尤潇潇深知他在怀疑自己用心,于是换了话题:“放心吧,这话我该跟大爷提的——只是蓉哥儿,若你眼里还有我这个当娘的,今日只管听我一句劝。”
贾蓉忙道:“母亲请说。”
尤潇潇便沉了沉声音:“你该自己争气些了!”只一句话贾蓉就变得面红耳赤,尤潇潇在屏风缝里瞅着,倒觉得幸亏在这阶段,这孩子还有廉耻心,没有烂到根子上。
“前些时候大爷还说家塾里风气不好,耽误你进益,想着你的岁数,重新念书怕是艰苦些——”一语未了,贾蓉便道:“母亲,我……”
尤潇潇忙截住他的话:“蓉哥儿,你即便是不为你自个儿考虑,难道不为你娘多想想?真不想求取功名给你娘封个诰命?”见他又沉默着低下头去,便继续晓之以理动之以情道:“咱们府里还能有个监生的名额,我跟大爷说,去国子监那头找找人,一定想法子给你排上。若说重新念书是难的,但你如今的年纪做个监生却是合适的,只是祖宗荫庇也不能护你一辈子,进了国子监,都是一时的精英,你自己也该努力了。”
贾蓉听了,便不语了。
尤潇潇又道:“你给秦家的媳妇也得守个一年半载的……”看见贾蓉眉头深深皱起,尤潇潇叹气道:“都是过去的事了,你不必再放在心上,总是一件错事,老是想着也没意思不是?”见他还是不服,也就翻过去这篇不再提了,年轻的孩子要过一道坎儿得多花费些时间,旁人劝也是没有用,不如说些正事。
“你要是能下了决心,便给你请个新先生来家,专门教你读书。”尤潇潇一锤定音,又道,“你续娶的事我也想好了,这一回全由你自己做主。只是你也得明白,虽然咱们家是公侯府里的,但是到了这几辈子已经不同以前了,你若是自己不出息,哪里又能娶到好媳妇?”
因为不便久留,尤潇潇又说了几句话便让贾蓉回去了。
吃了午饭,贾珍也没见回家。尤潇潇换了一套好颜色衣裳,带着早几日便备好的包袱带着银蝶往西府里去了。

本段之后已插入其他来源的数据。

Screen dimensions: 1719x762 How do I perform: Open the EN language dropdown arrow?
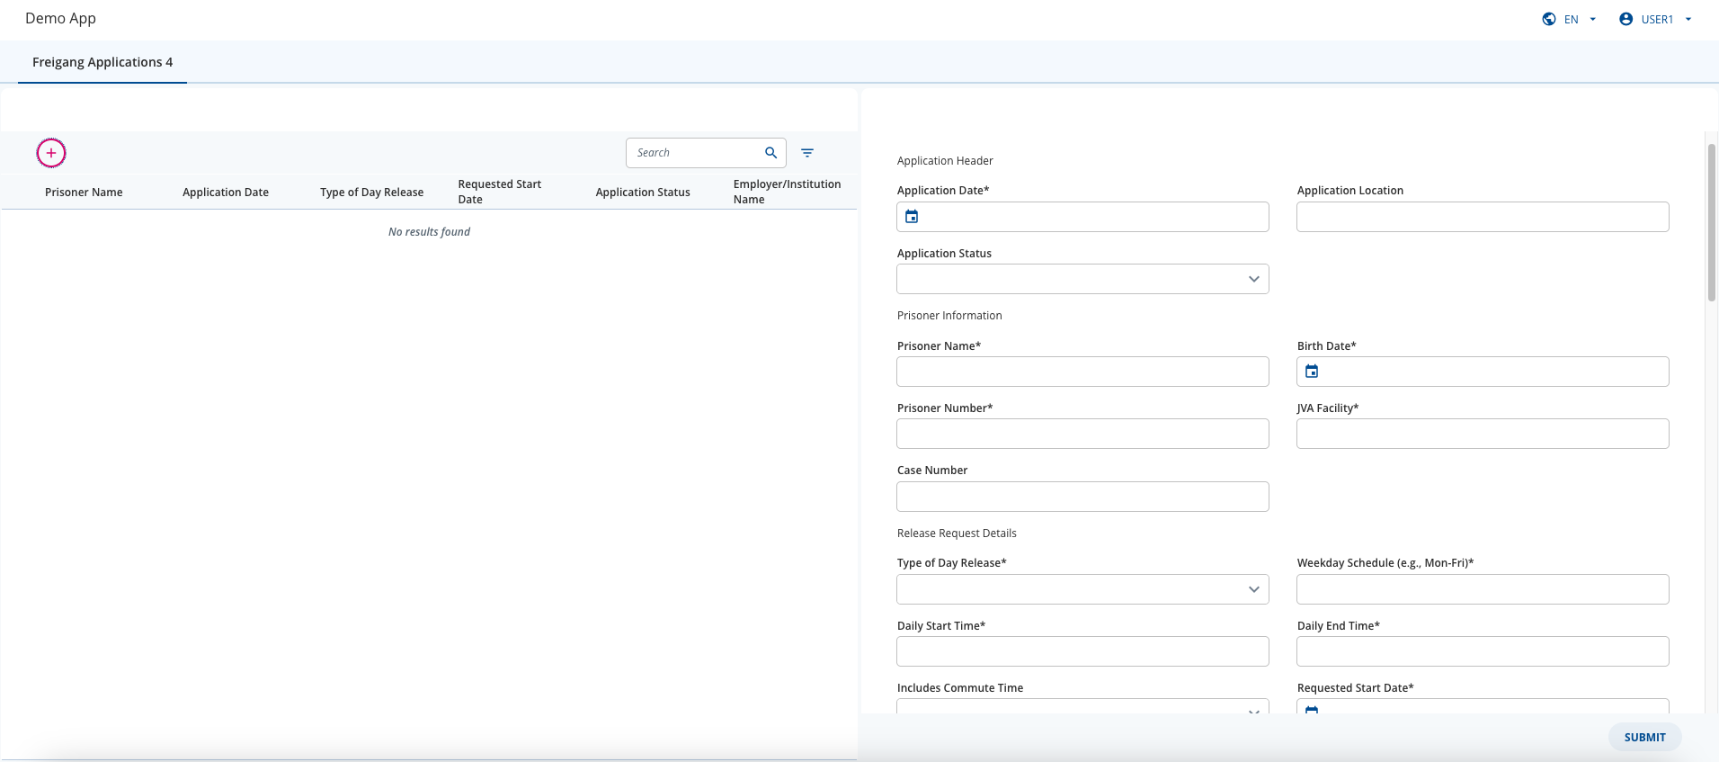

贾母此时正在因为宝玉哭着闹着要去秦钟家的事生气。外头传说那老砍头还说了些什么不值当的话,传出去,宝玉一辈子的名声便是毁了。老太太自然以为都是旁人污蔑她的宝玉,于是只教把人赶出去,见了尤潇潇来,想起秦家是东府的正经亲戚,脸上就有些不乐。
尤潇潇已经跟鸳鸯处送了玉钗,并吃了茶,套来了消息,深知老太太为何不高兴,面上也就装得不知道,只说大爷近来收了一件新奇的古董,正好拿来孝敬老太太。贾母一见,原来是一枚整胡杨木根雕的九层玲珑塔,最妙的是挂了小铃铛,甚是精致,尤潇潇又胡扯了一阵,此塔辟邪啊祈福啊等等,哄得老太太高兴起来。因为现在不是说接惜春回去的时候,于是又扯了两句别的,要往王夫人处来。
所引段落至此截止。